Mumbai :The market marked its second straight week of gains after the BSE Sensex surged about 170 points to close at 26,128.20 — an over 3-week high—spurred by hopes that the government will push for a compromise on the GST Bill in the ongoing winter session of Parliament.
Sentiment turned bullish after Prime Minister Narendra Modi invited Congress President Sonia Gandhi and senior Congress leader Manmohan Singh for tea, during which the GST issue may come up.
The beginning of December futures and options series came as a catalyst, which saw participants creating fresh bets.
Surging for the second day, the BSE benchmark got a fresh lease of life on frenzied buying and ended up 169.57 points, or 0.65 per cent, at 26,128.20 — a level last seen on November 6.
It has advanced 352.46 points in two straight sessions.
Also, the broader NSE Nifty retook the 7,900-mark to close at 7,942.70, a rise of 58.90 points, or 0.75 per cent.
Intra-day, it shuttled between 7,959.30 and 7,879.45.
For the week, the BSE Sensex and the NSE Nifty gained 259.71 points, or 1 per cent, and 86.15 points, or 1.09 per cent, respectively.
The gains came mostly from banking, capital goods, metal, PSU, IT and realty even as the global stocks trended lower.
“Nifty shrugged off weak signals from Chinese markets… Improved hopes of clearing GST Bill revived the risk appetite of market participants,” said Anand James, Co-Head Technical Research Desk, Geojit BNP Paribas.

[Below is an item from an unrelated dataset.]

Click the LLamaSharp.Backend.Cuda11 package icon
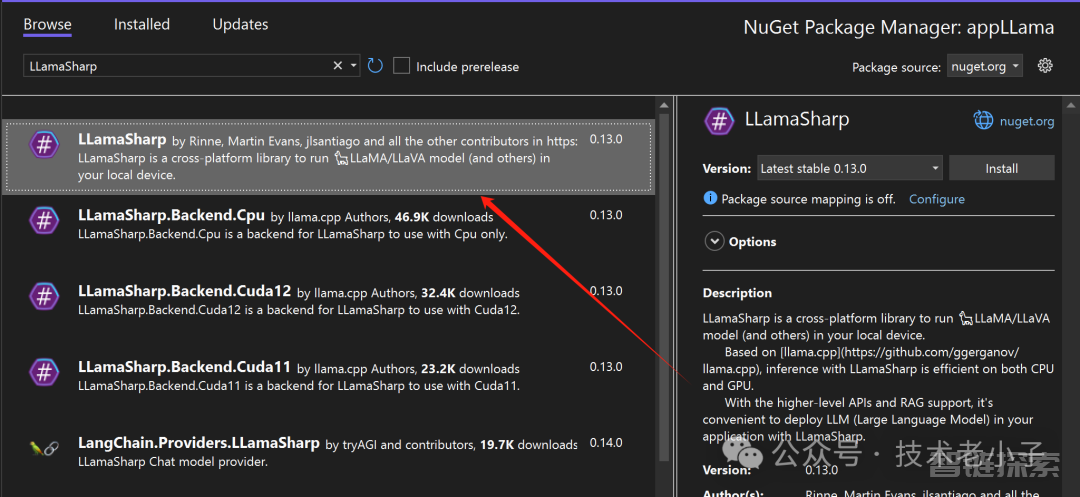(x=44, y=372)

Of the 30-pack Sensex, 22 advanced and 8 lost. Hindalco was the bright spot, up 3.26 per cent, followed by state-owned SBI, L&T, ICICI Bank and Vedanta Ltd.

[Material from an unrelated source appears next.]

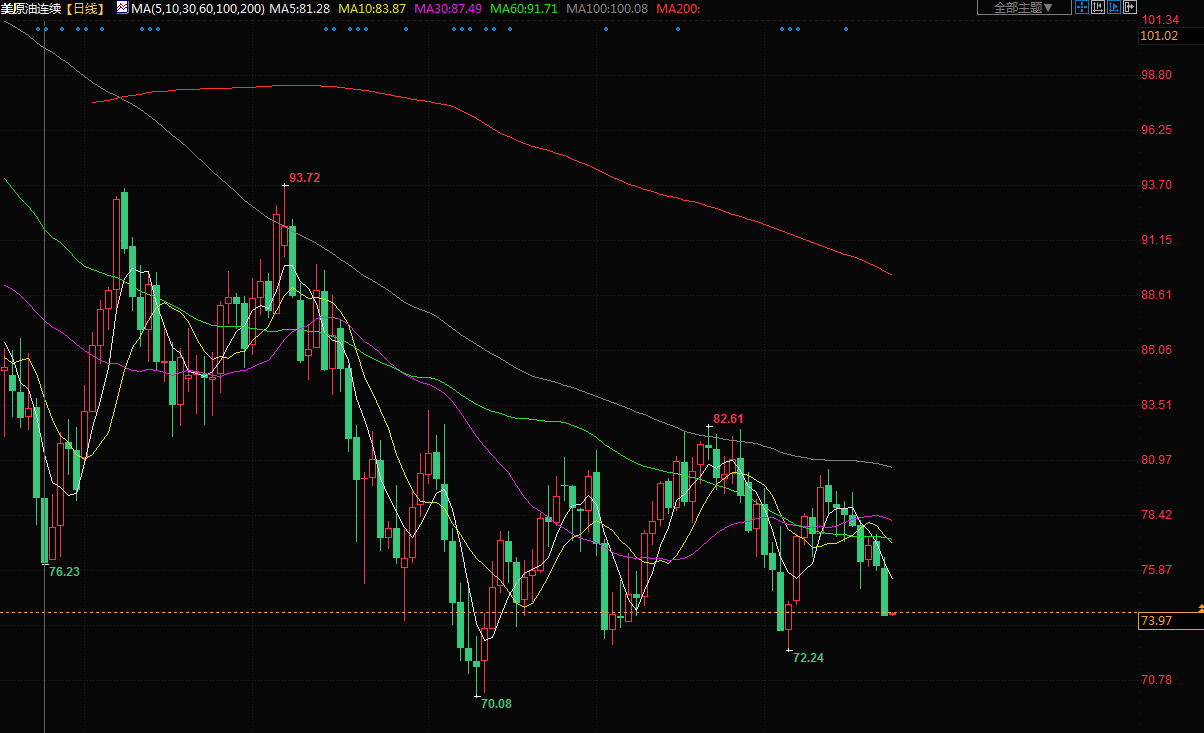Click the 101.02 price axis box

(1158, 36)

In the sectoral space, the banking index blazed a trail, rising 1.86 per cent, followed by capital goods, PSU, IT, metal and realty.
However, consumer durables, oil and gas and auto declined by up to 1.38 per cent.
In line with the overall trend, mid-cap and small-cap indices edged higher by up to 0.46 per cent.
Foreign portfolio investors (FPIs) net sold shares worth Rs 398.10 crore yesterday, provisional data showed.
Overseas, Asian shares showed weakness after regulatory crackdown of brokerage activity in China. Even Europe got a scare and traded lower in early trade.